Presupuesto 2025: Milei amaga con manejo discrecional de fondos y vuelve a tensar la relación con los gobernadores
Los números trazados a finales de 2022 por una administración peronista podrán regir para marcar los lineamientos de la gestión libertaria en 2025.
La posible prórroga del Presupuesto por segundo año consecutivo podría ser otro hecho inédito en la saga de Javier Milei. La tensión en el debate, con tiempos parlamentarios que se agotan, son el reflejo de una serie de continuidades en la era de La Libertad Avanza (LLA): la relación con las provincias cierra el año tal como se inició, problemática; el oficialismo mantiene dificultades para negociar, hecho que significa siempre ceder; ante los aprietos numéricos en las cámaras, el oficialismo no teme gobernar con un Congreso virtualmente cerrado, entre decretos y vetos.
Por supuesto, suponer que el proyecto de Unión por la Patria que marcó la pauta de gastos para 2023 determinará algo en 2025 es apenas una fantasía. Bajo el mantra inexorable respecto a que “el déficit cero no se negocia”, el Gobierno se apresta a manejar los fondos con total discrecionalidad. En los últimos dos años la inflación acumulada supera el 400%, con lo cual no hay partida que se corresponda en lo más mínimo con la realidad.
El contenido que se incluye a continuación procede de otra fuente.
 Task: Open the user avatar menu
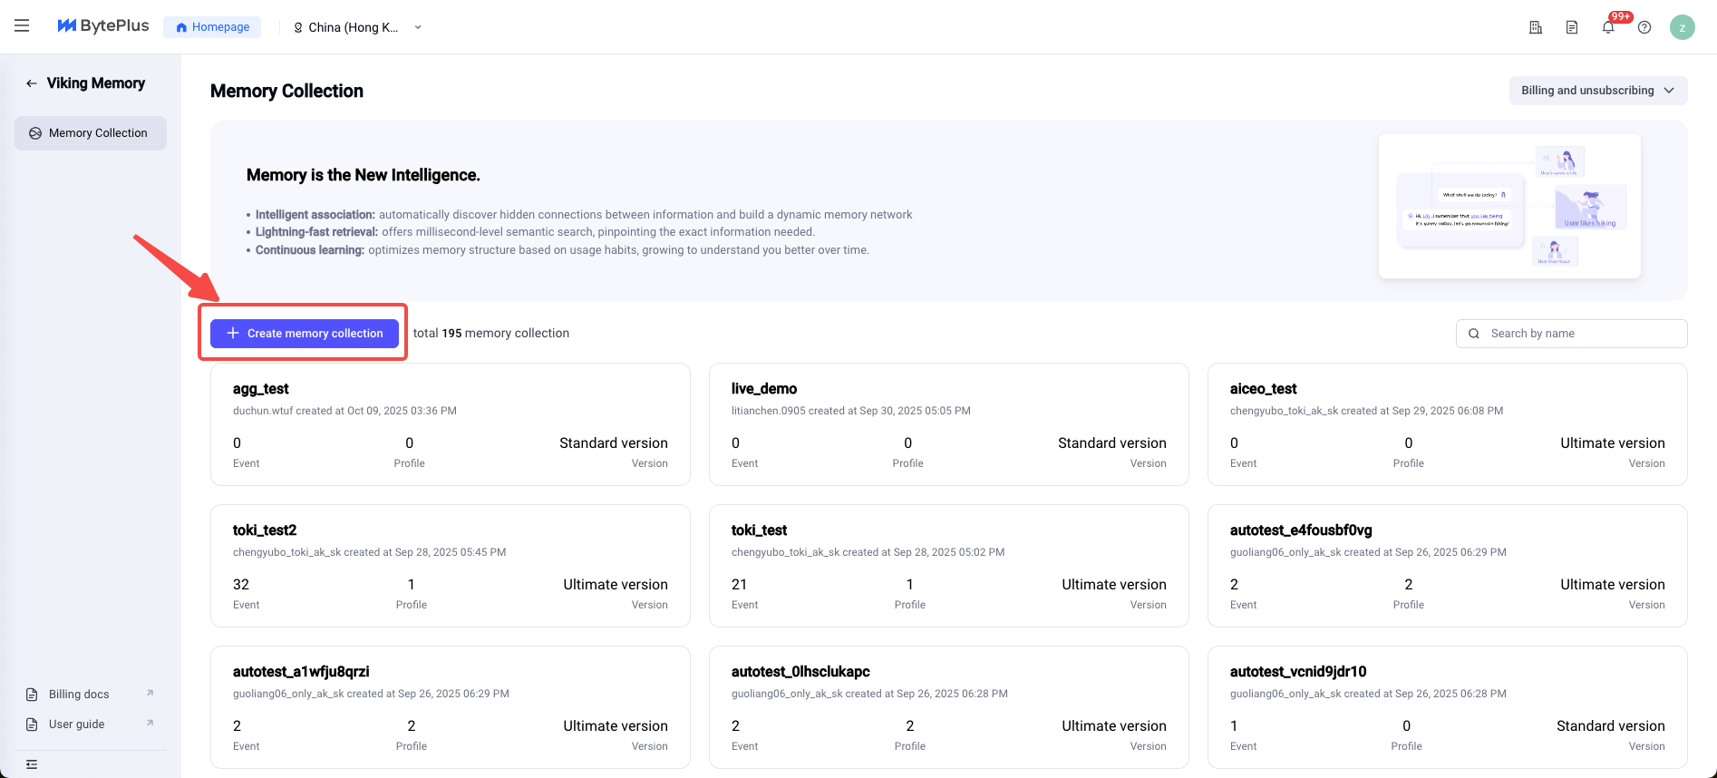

Máxime con los cambios de estructuras del Estado que instauró Milei desde su llegada al poder.
La potestad discrecional quedaba de todos modos resguardada con una picardía que es parte de la letra del proyecto; picardía no exclusiva de LLA, sino más bien un deporte nacional: subestimar la inflación del próximo periodo. En este caso, un 18% del que descreen incluso puertas adentro de la Casa Rosada.
Desde ya, la estrategia conlleva a que la recaudación adicional por una inflación final más alta que la presupuesta se reparta a gusto del Ejecutivo.